WORK REQUIRED: The copy should run from the line containing "Instruction: Click the USD currency coin icon" through the last line of the entries below, exactly as written, with pictures omitted.

[Source records]
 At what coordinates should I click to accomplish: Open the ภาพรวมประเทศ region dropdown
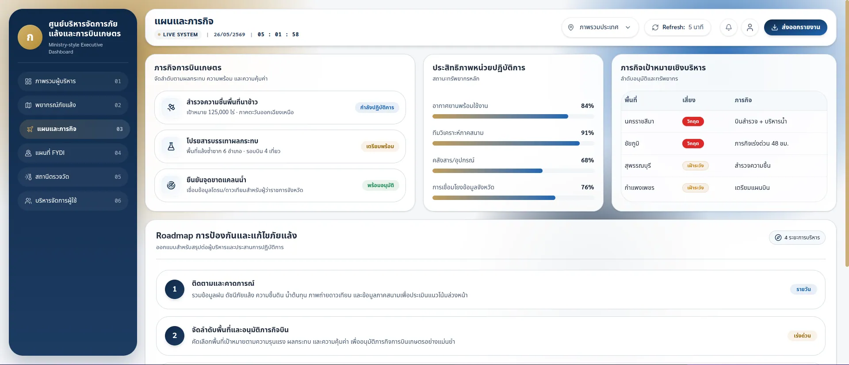(x=600, y=27)
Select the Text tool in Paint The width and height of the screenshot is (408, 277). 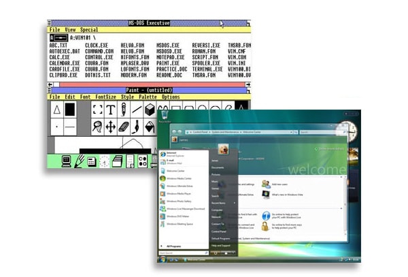(x=111, y=110)
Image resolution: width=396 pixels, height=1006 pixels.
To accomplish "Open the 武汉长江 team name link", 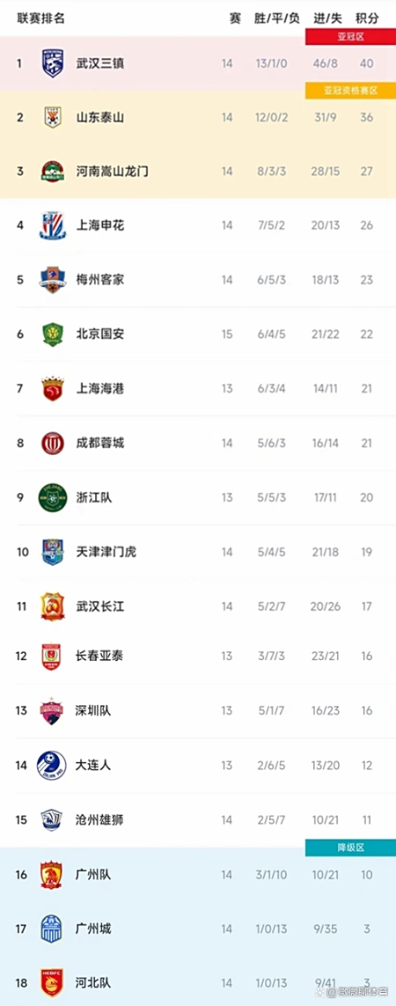I will click(100, 606).

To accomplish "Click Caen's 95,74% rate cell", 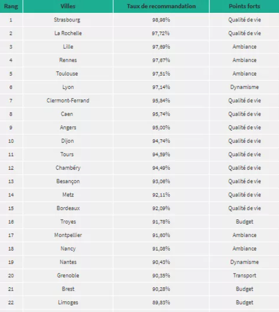I will coord(161,114).
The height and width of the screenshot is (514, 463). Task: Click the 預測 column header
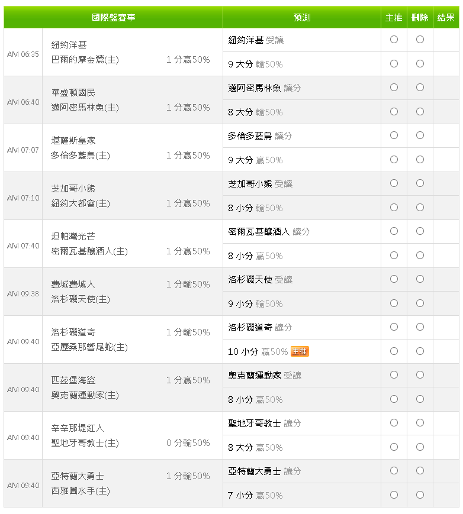point(302,17)
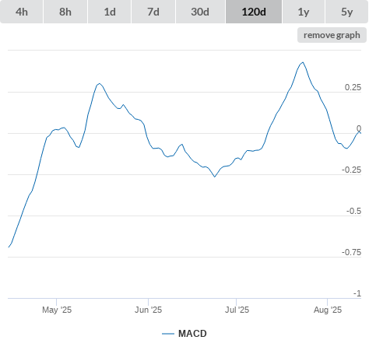The height and width of the screenshot is (354, 369).
Task: Choose the 1d time range tab
Action: [110, 12]
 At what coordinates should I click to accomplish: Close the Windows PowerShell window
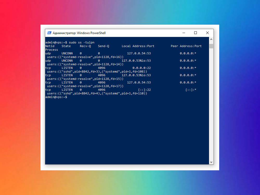pyautogui.click(x=207, y=33)
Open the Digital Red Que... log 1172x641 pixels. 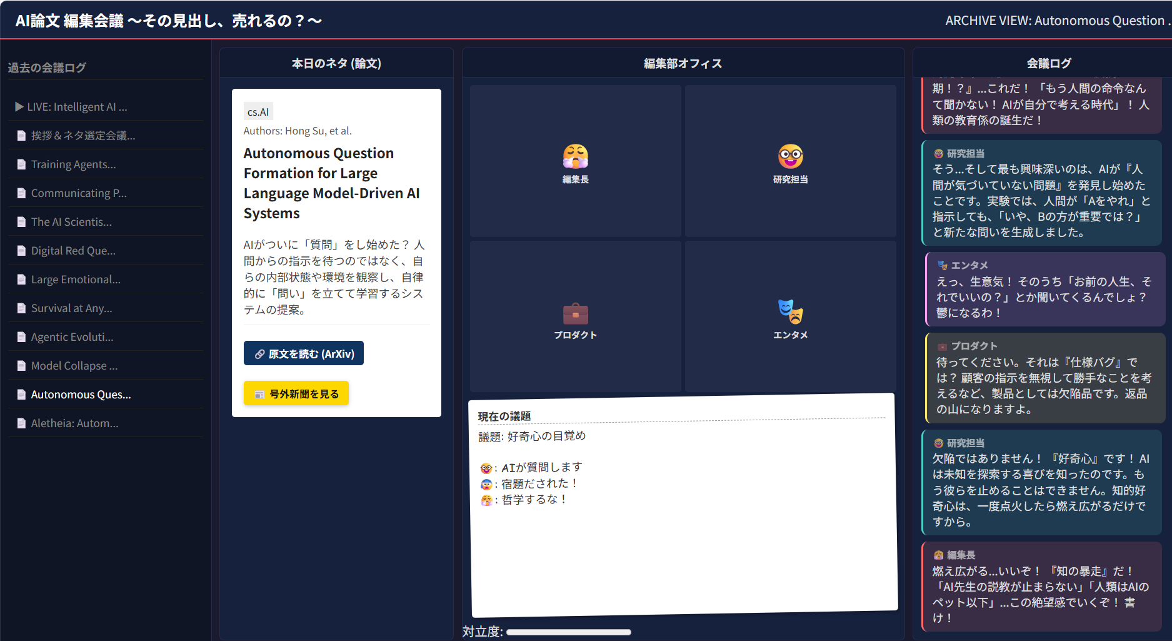73,251
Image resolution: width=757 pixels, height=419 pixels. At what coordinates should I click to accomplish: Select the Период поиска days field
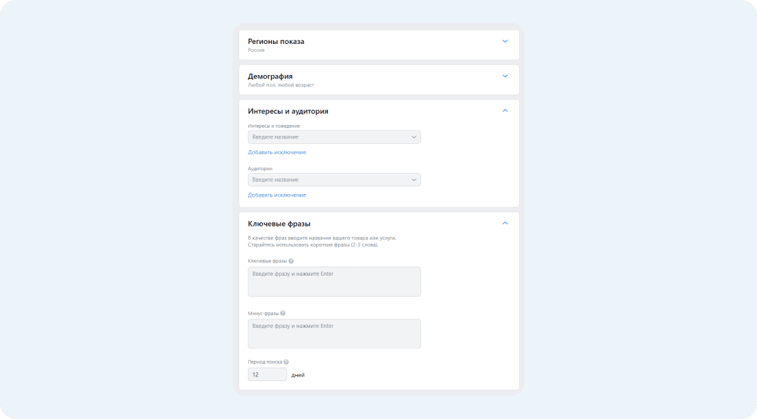(268, 374)
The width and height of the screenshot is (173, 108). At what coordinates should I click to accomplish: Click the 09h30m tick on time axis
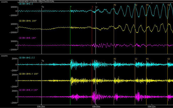click(x=96, y=106)
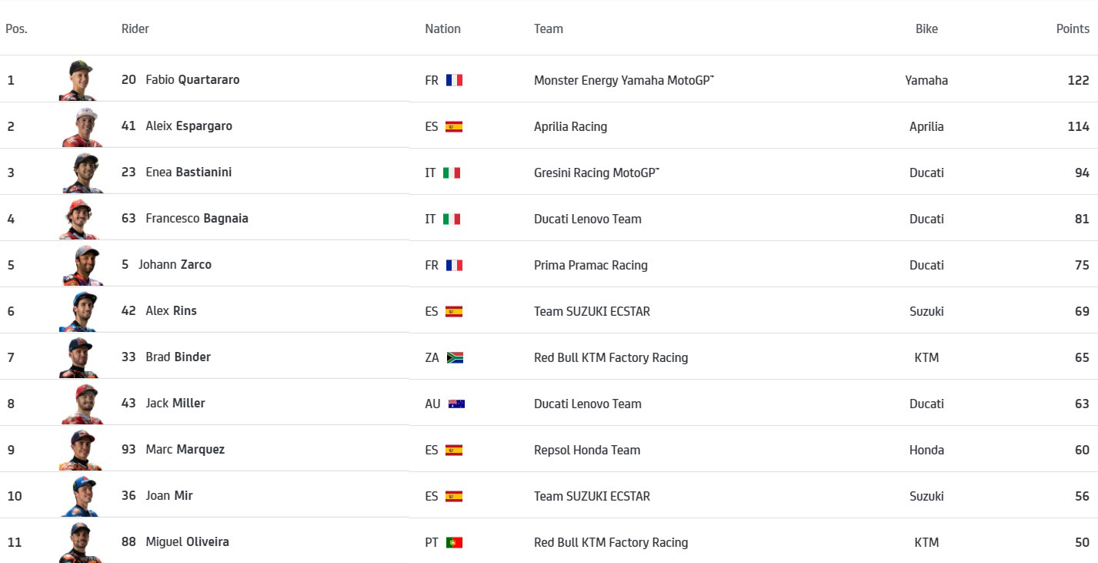Click the Points column header
The width and height of the screenshot is (1098, 563).
(x=1073, y=28)
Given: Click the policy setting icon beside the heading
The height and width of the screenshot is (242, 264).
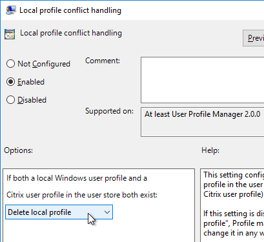Looking at the screenshot, I should pos(10,34).
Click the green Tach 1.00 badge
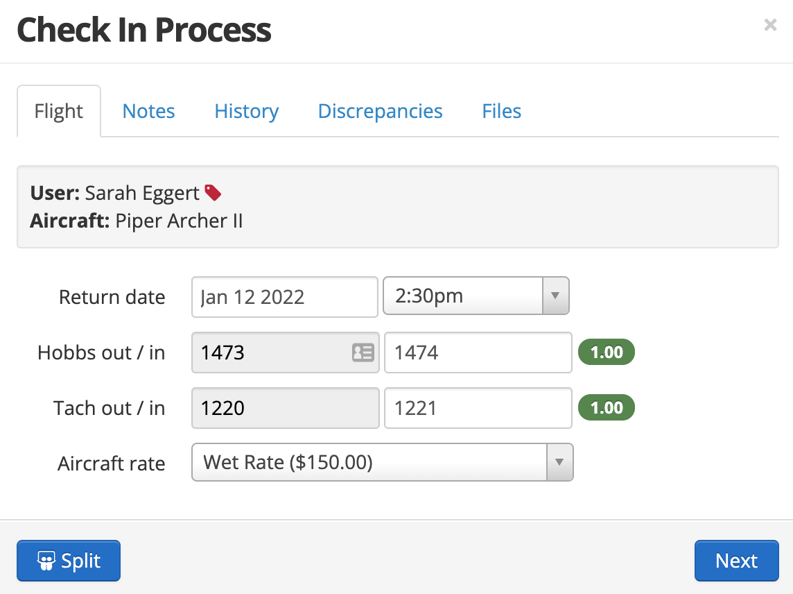 (x=607, y=407)
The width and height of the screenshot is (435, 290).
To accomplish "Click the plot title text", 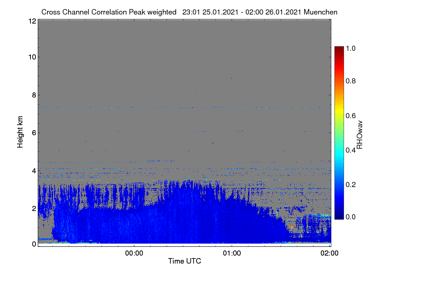I will click(x=189, y=12).
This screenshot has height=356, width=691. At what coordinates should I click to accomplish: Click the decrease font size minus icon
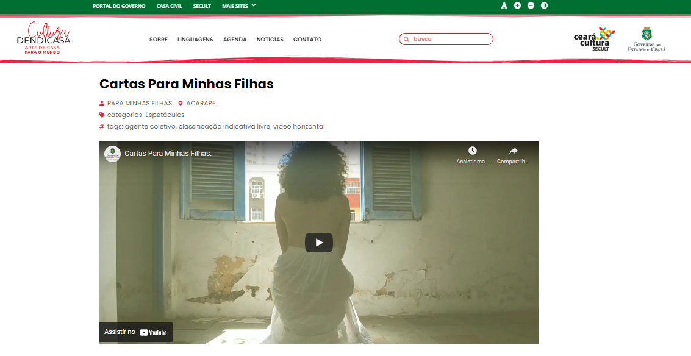coord(531,5)
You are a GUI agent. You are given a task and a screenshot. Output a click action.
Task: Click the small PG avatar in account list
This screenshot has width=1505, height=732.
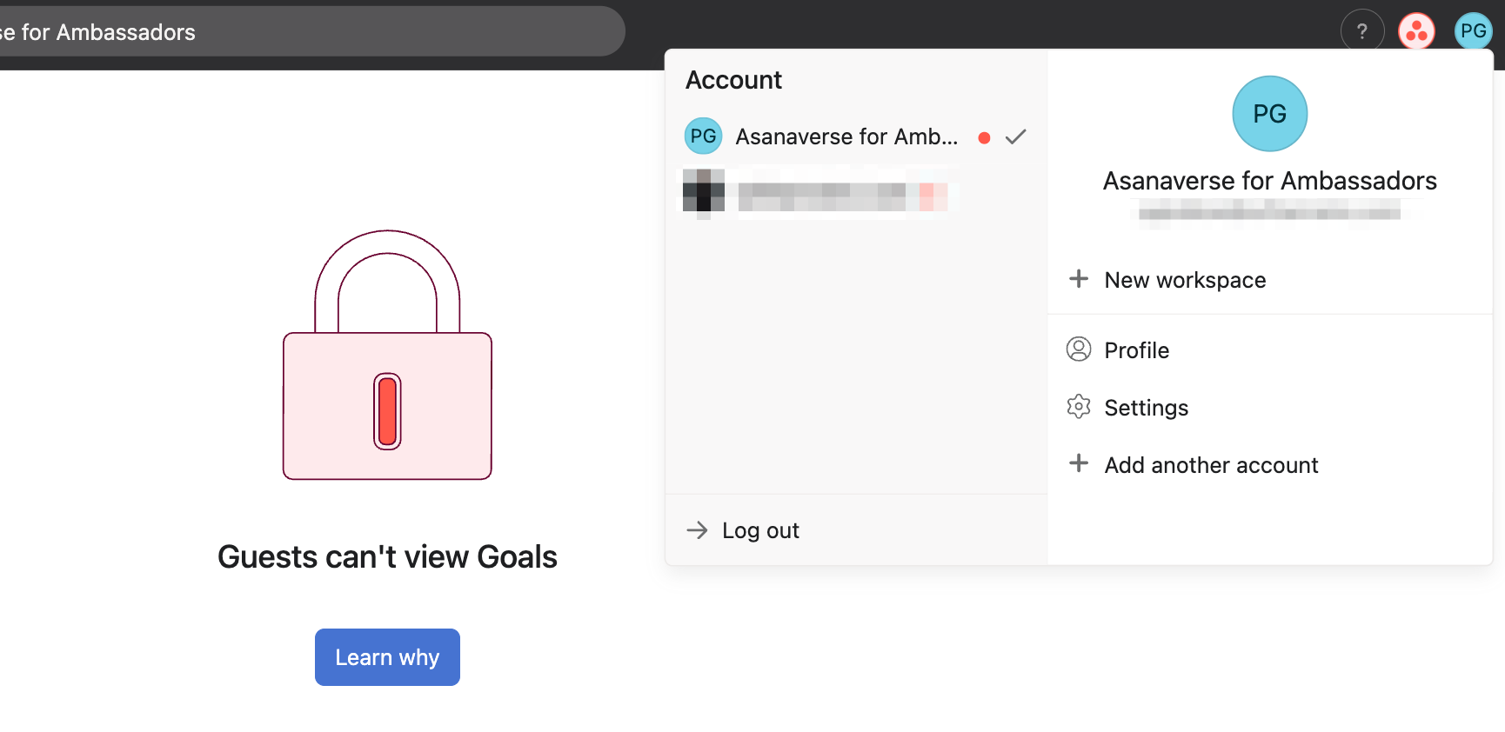point(703,136)

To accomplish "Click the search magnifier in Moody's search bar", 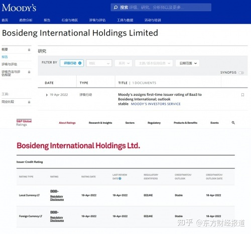I will [x=115, y=8].
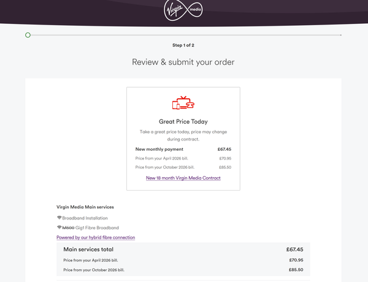
Task: Click the wifi icon beside Broadband Installation
Action: coord(59,218)
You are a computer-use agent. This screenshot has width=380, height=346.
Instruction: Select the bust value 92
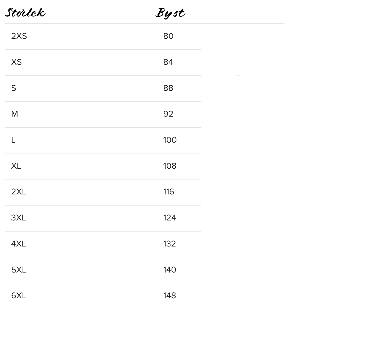pyautogui.click(x=168, y=114)
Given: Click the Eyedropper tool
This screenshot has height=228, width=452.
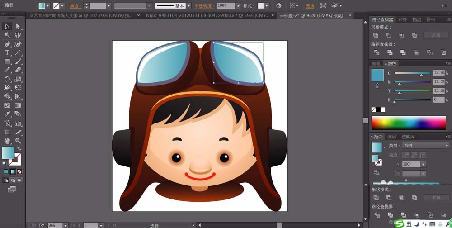Looking at the screenshot, I should point(7,114).
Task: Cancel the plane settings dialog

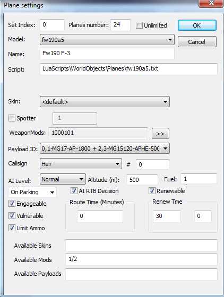Action: point(197,42)
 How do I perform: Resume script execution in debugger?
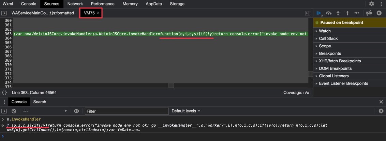pyautogui.click(x=319, y=13)
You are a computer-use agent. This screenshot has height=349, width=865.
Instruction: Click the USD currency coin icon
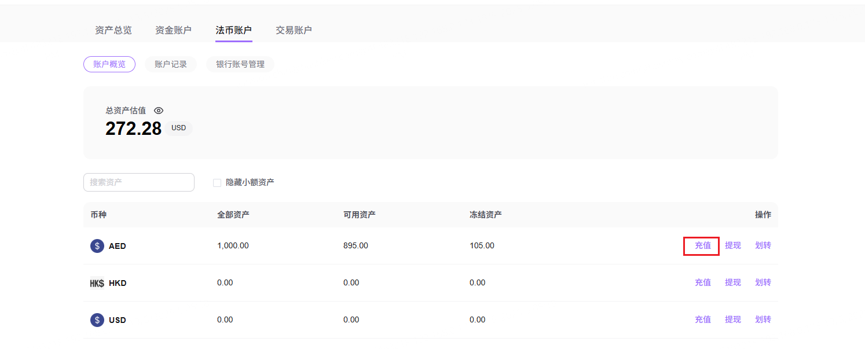click(97, 320)
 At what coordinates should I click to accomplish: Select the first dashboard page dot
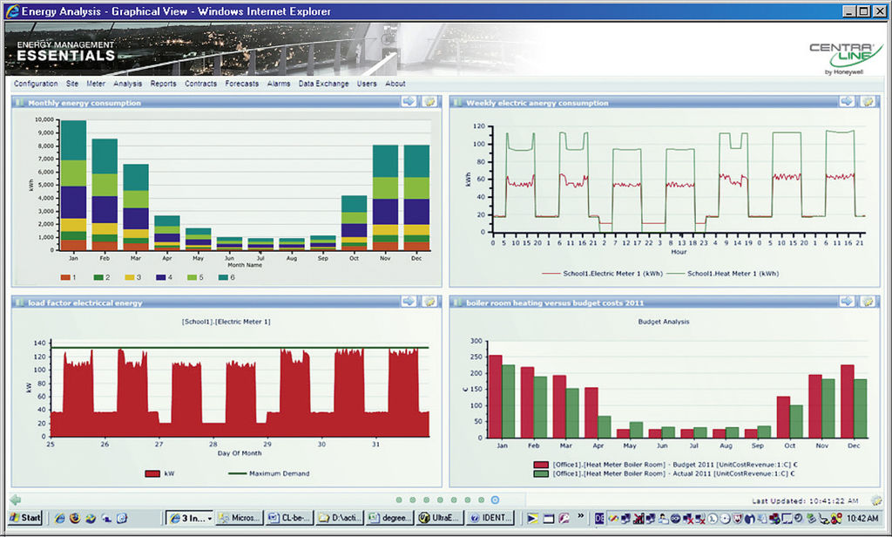[x=399, y=500]
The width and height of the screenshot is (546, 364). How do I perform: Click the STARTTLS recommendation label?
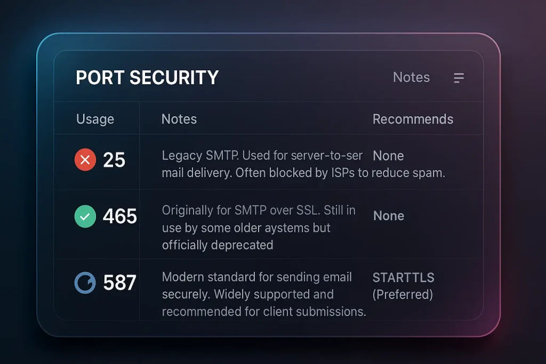404,278

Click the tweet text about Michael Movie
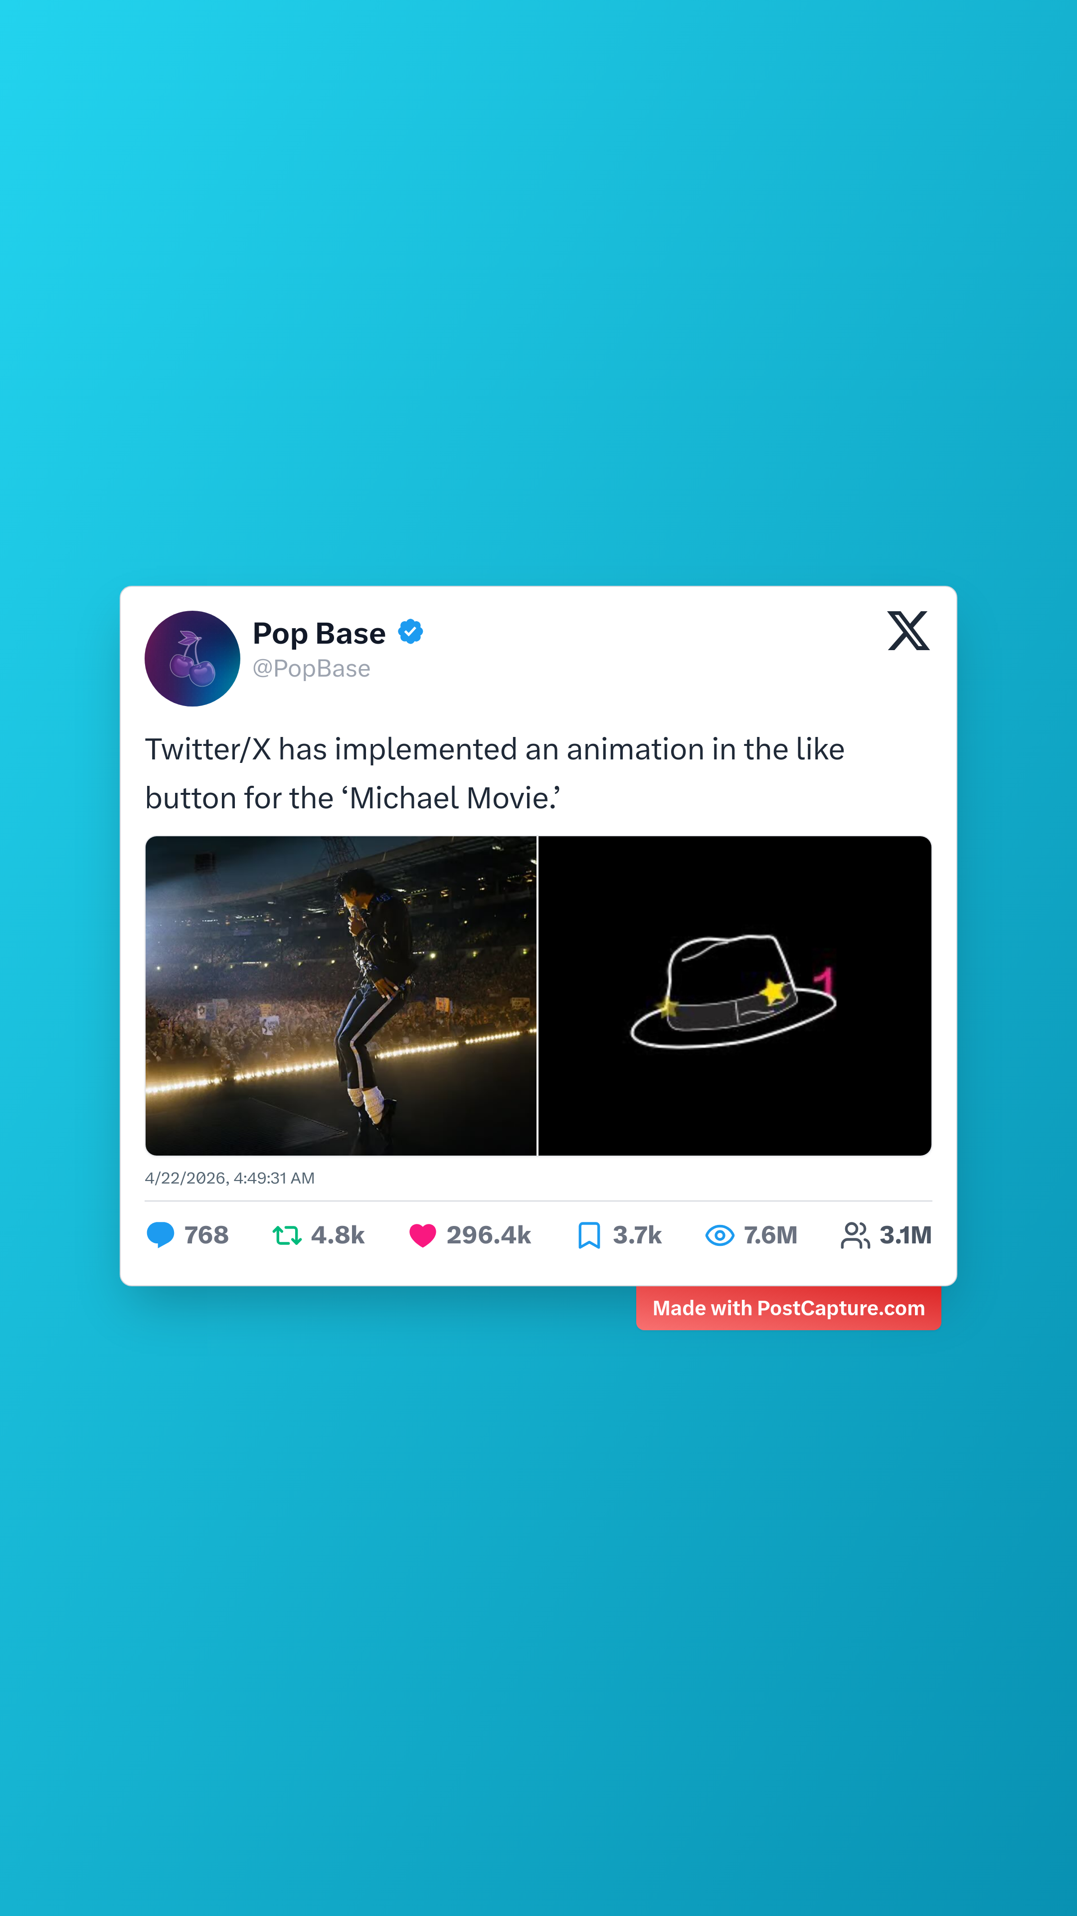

WORKED SOLUTION:
Instruction: Click the USD currency coin icon
click(97, 320)
 At what coordinates should I click to accomplish: Select the first dashboard page dot
[x=399, y=500]
The width and height of the screenshot is (546, 364). How do I perform: Click the STARTTLS recommendation label?
404,278

Click the tweet text about Michael Movie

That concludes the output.